▸ Exercise
Transcribe the listing below in full, keeping every line exactly as it is.

Top of Exercise material

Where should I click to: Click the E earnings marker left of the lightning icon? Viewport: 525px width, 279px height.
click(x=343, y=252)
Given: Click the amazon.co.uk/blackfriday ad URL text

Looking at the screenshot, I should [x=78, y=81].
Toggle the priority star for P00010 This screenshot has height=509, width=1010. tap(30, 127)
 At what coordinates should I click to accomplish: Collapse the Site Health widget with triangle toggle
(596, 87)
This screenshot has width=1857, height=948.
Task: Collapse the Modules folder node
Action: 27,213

Bottom of Exercise material

▸ Output of the task
Where should I click to: Click the E earnings marker left of the lightning icon? Viewport: 525px width, 279px height.
click(x=343, y=252)
Given: Click the amazon.co.uk/blackfriday ad URL text

Looking at the screenshot, I should [x=78, y=81].
Toggle the priority star for P00010 This screenshot has height=509, width=1010. tap(30, 127)
 At what coordinates should I click to accomplish: Collapse the Site Health widget with triangle toggle
(596, 87)
This screenshot has width=1857, height=948.
Task: Collapse the Modules folder node
Action: 27,213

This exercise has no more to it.